__DATASET CONTENT__.

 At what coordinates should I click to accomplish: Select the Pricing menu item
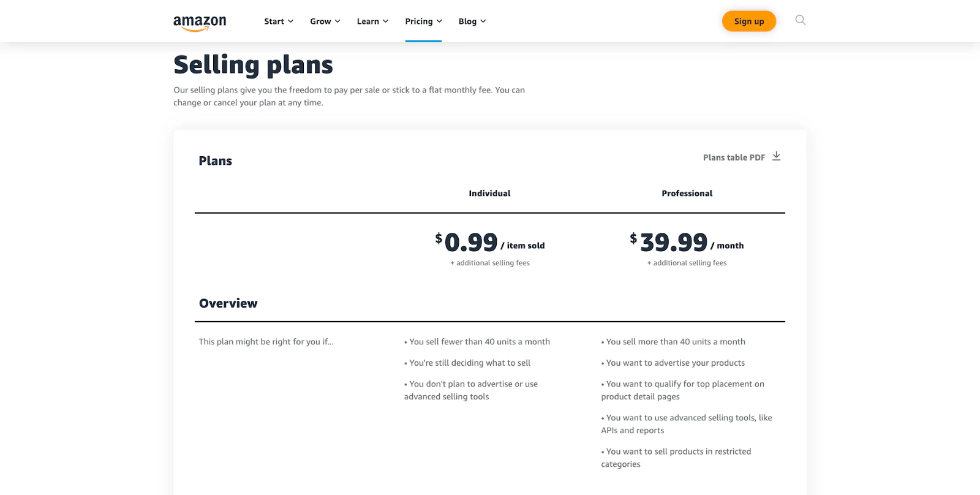click(x=419, y=21)
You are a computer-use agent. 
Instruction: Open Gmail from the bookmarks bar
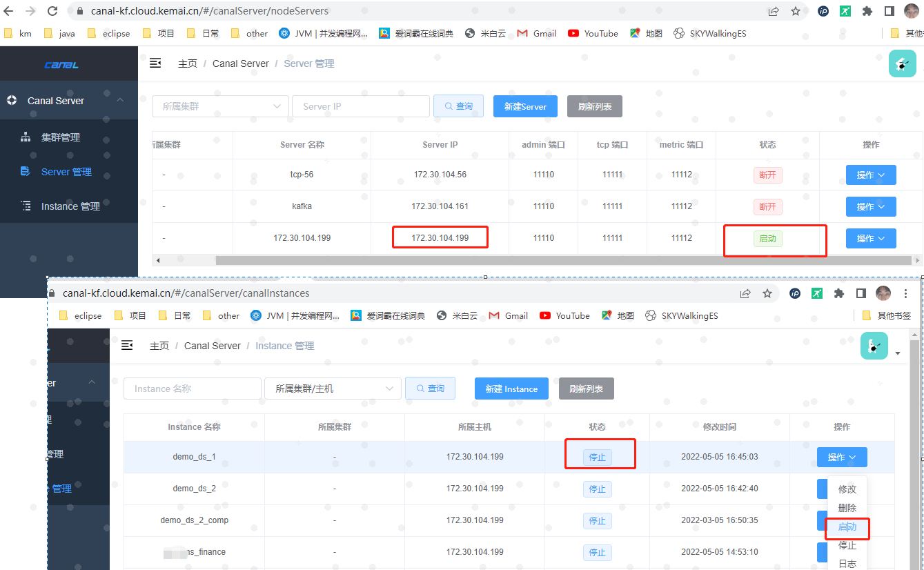(x=536, y=32)
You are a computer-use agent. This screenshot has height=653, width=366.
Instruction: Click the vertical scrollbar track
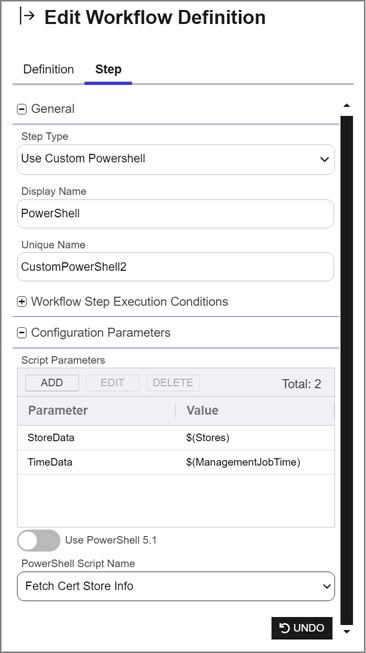(x=346, y=370)
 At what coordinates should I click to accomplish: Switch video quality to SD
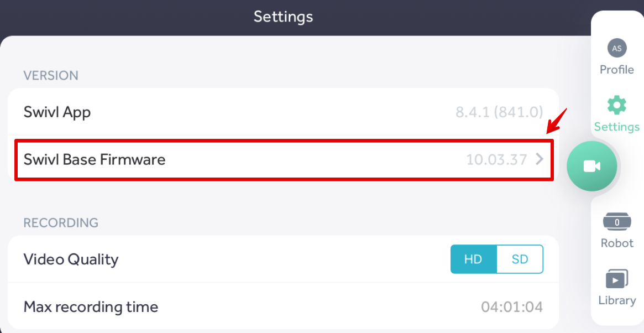[x=520, y=259]
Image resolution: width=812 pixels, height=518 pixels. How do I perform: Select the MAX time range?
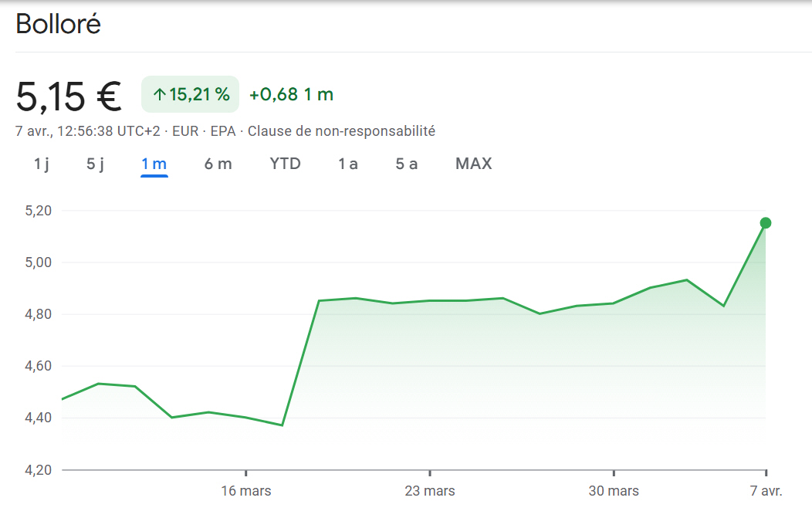(x=473, y=164)
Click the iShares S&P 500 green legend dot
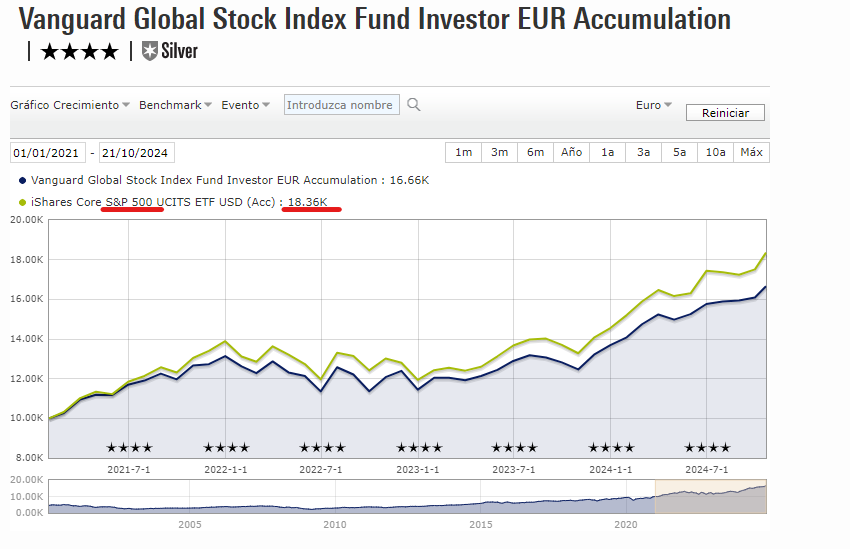The width and height of the screenshot is (850, 549). pyautogui.click(x=23, y=202)
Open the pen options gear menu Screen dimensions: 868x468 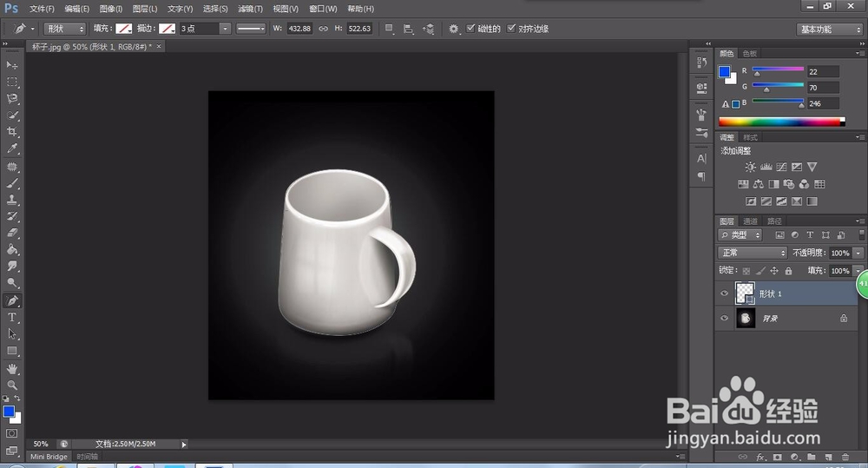pyautogui.click(x=453, y=29)
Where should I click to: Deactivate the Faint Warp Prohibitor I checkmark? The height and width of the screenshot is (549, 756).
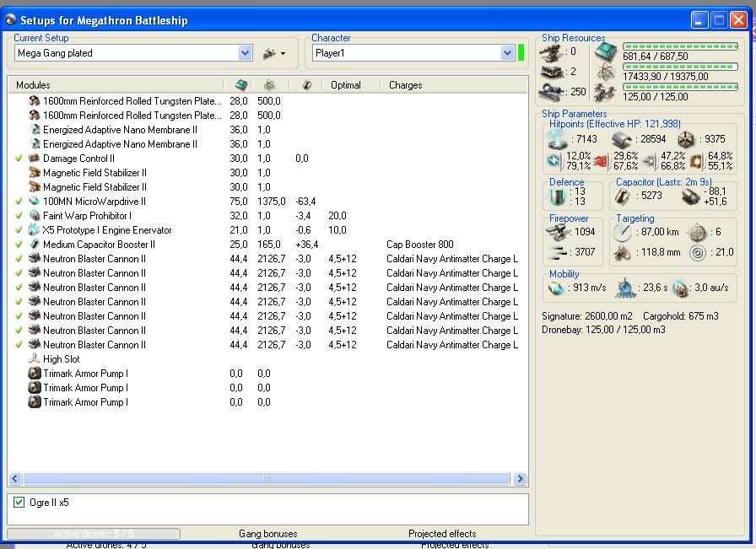click(19, 216)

__WORK TO BE COMPLETED__.
Return every line from the entries above that contains the word "agent".

__EXERCISE SOLUTION__.
You are a computer-use agent. 
You are a computer-use agent. This screenshot has height=653, width=366.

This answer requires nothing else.